THE EFFECT OF SAVE LONG STORAGE CHICKEN EGGS AS A RESULT OF SOAKING IN GUVA LEAF EXTRACT (Psidium guajava L.)
Abstract
This research aims to determine the effect on the quality of purebred chicken eggs soaked in guava leaf extract. The design used was a Completely Randomized Design (CRD) with 5 treatments and 4 replications. Each replication consisted of 3 eggs so that 60 eggs were used. The treatments used are; P1: Isa Brown chicken eggs without soaking in 30% guava leaf solution and without storage (control), P2: Isa Brown chicken eggs soaked in 30% guava leaf solution and stored for 7 days, P3: Isa chicken eggs Brown which was soaked in 30% guava leaf solution and stored for 14 days, P4: Isa Brown chicken eggs soaked in 30% guava leaf solution and stored for 21 days and P5: Brown Isa chicken eggs soaked in leaf solution guava 30% and stored for 28 days. The variables observed included egg weight, egg yolk index, haugh units, pH and egg yolk color. The results of the research showed that the effect of soaking guava leaf solution for 24 hours with a concentration level of 30% on egg weight (P1 P3), haugh units (P1-P2) statistically showed results that were not significantly different (P>0.05). The research results show that storage time affects the quality of purebred chicken eggs. The quality of chicken eggs decreases every week.

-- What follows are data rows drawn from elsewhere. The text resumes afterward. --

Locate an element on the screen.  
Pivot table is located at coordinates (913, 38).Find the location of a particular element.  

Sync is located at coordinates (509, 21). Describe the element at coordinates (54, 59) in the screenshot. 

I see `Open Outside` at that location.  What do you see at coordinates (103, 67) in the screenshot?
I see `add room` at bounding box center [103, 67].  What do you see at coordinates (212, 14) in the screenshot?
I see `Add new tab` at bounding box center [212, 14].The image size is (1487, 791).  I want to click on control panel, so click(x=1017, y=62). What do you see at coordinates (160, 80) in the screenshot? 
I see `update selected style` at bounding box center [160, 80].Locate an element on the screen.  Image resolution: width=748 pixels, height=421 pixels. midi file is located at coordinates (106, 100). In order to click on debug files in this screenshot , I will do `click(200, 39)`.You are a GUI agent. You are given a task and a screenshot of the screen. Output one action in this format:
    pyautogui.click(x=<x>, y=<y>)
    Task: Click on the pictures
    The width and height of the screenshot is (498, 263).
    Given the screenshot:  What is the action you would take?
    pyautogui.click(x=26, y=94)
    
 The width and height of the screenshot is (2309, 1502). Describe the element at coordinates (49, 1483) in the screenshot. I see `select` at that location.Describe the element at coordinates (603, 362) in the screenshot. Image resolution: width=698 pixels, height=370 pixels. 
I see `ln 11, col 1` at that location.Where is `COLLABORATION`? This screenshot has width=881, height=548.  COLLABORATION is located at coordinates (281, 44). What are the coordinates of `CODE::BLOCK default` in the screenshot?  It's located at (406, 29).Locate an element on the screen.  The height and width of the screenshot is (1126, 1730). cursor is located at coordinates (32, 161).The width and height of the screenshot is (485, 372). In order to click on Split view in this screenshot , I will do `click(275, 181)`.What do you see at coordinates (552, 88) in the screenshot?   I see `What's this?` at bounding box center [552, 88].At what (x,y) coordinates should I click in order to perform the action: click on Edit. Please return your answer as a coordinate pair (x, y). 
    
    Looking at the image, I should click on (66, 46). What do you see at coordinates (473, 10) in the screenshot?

In the variables egg weight, egg yolk index, haught unit and egg yolk color (P<0.05). The egg pH variable increased every week (P<0.05). Based on the results of the research conducted, it can be concluded that the effect of long storage at room temperature on the quality of broiler chickens soaked in guava leaf extract (Psidium guajava L.) for 24 hours at a concentration of 30% maintains egg weight until the 14th day. The quality of eggs in the Haugh unit is still grade B until 21 days of storage (P4). Day 0 (P1) to day 28 (P5) was able to maintain pH. Meanwhile, the egg yolk index and egg yolk color experienced a decline in quality up to 28 days. This occurs because the quality of the eggs decreases over the storage period.